(Set task):
Can you change "order name" to "order number" throughout the rows below and leave everything else as it is?

(Stored records):
** Start **

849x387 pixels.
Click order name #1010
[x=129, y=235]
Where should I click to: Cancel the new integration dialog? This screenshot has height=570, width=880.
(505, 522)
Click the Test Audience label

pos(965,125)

** End **

(Exercise response):
849x387 pixels.
Click order number #1010
[x=129, y=235]
Where should I click to: Cancel the new integration dialog? This screenshot has height=570, width=880.
(505, 522)
Click the Test Audience label

pos(965,125)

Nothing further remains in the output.